All branches use MySQL servers connected over network.


⭐ 2. Heterogeneous Distributed Database

Sites use:

✔ Different DBMS software (Oracle + MySQL + SQL Server)
✔ Different data models (Relational + Object DB)
✔ Different OS

✔ Advantages:

  • Flexibility in using best DBMS for each site
  • Integrates pre-existing systems

✔ Challenges:

  • Query translation
  • Schema mismatches
  • Data conversion issues

DISTRIBUTION STRATEGIES

A DDBMS can distribute data using:


✔ 1. Fragmentation

Data is divided into smaller parts:

a. Horizontal Fragmentation

Rows are partitioned across sites.

b. Vertical Fragmentation

Columns are partitioned.

c. Hybrid Fragmentation

Combination of both.


✔ 2. Replication

Multiple copies of the same data stored at different sites.

Benefits:

  • High availability
  • Faster local access

Types:

  • Full Replication
  • Partial Replication
  • No Replication

✔ 3. Allocation

Deciding which site should store which fragment or replica.

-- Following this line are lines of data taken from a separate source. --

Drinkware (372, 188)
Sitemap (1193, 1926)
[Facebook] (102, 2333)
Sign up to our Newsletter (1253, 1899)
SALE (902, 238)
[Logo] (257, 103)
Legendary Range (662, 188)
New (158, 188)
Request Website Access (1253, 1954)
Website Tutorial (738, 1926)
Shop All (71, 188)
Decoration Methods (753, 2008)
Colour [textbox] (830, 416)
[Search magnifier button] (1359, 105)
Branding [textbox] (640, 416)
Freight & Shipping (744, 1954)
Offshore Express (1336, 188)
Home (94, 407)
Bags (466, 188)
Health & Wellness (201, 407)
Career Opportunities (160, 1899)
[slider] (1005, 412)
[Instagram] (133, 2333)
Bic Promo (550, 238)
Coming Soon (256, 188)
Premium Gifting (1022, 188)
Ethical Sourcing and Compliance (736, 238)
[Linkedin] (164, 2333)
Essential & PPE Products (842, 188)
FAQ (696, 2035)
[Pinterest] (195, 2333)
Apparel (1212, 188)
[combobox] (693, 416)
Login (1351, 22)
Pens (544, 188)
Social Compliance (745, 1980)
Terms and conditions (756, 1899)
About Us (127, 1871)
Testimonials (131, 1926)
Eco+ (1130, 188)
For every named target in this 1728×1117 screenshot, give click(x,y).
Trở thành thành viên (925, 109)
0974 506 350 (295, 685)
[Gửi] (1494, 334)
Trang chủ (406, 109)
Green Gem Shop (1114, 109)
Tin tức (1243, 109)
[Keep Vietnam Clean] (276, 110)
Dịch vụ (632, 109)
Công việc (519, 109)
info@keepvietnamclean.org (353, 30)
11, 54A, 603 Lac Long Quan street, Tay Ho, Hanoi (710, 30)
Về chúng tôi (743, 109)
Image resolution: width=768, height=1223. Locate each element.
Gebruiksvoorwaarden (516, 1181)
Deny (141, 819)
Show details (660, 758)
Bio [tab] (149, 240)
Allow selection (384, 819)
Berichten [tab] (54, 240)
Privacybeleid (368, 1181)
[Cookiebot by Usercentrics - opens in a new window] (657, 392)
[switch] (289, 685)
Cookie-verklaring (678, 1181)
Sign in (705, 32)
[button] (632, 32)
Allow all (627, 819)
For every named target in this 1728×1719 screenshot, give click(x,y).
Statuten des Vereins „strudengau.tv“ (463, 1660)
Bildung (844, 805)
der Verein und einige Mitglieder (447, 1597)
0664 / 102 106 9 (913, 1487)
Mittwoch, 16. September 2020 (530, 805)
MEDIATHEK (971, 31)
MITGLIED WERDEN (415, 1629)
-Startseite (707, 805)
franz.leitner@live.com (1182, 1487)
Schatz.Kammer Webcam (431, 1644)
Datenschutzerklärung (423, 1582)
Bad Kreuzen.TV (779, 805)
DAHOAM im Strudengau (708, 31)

ADVANTAGES OF DISTRIBUTED DATABASES

✔ 1. Reliability & Availability

One site failure doesn’t affect the system.

✔ 2. Faster Response

Local data means quicker access.

✔ 3. Scalability

Easily add new sites.

✔ 4. Lower Communication Cost

Remote data transfer is minimized.

✔ 5. Local Autonomy

Each site controls its own operations.


CHALLENGES OF DISTRIBUTED DATABASES

✔ 1. Complex Query Processing

Must fetch and join data from multiple sites.

✔ 2. Distributed Concurrency Control

Managing locks across sites is difficult.

✔ 3. Distributed Deadlocks

Deadlocks can occur across nodes.

✔ 4. Distributed Recovery

Handling site/network failures becomes complex.

✔ 5. Security Issues

Multiple sites → more points of attack.

✔ 6. High Initial Setup Cost

Network, hardware, synchronization, policies.


DISTRIBUTED DBMS ARCHITECTURE (Components)

A DDBMS contains:

✔ Local DBMS at each site
✔ Communication manager
✔ Distributed transaction manager
✔ Distributed concurrency control
✔ Distributed query processor
✔ Global schema & metadata
✔ Directory (data location information)
✔ Global recovery manager


DISTRIBUTED TRANSACTIONS

Transactions may access multiple sites.

Needs protocols like:

  • Two-Phase Commit (2PC)
  • Three-Phase Commit (3PC)

These ensure atomicity across multiple machines.


Perfect 5–6 Mark Short Answer

A Distributed Database System stores data across multiple sites connected through a network while presenting it to users as a single unified database. Distributed databases improve reliability, performance, scalability, and local access efficiency. They support data fragmentation, replication, distributed query execution, and distributed transaction management. However, they also introduce complexity in concurrency control, deadlock handling, recovery, and security.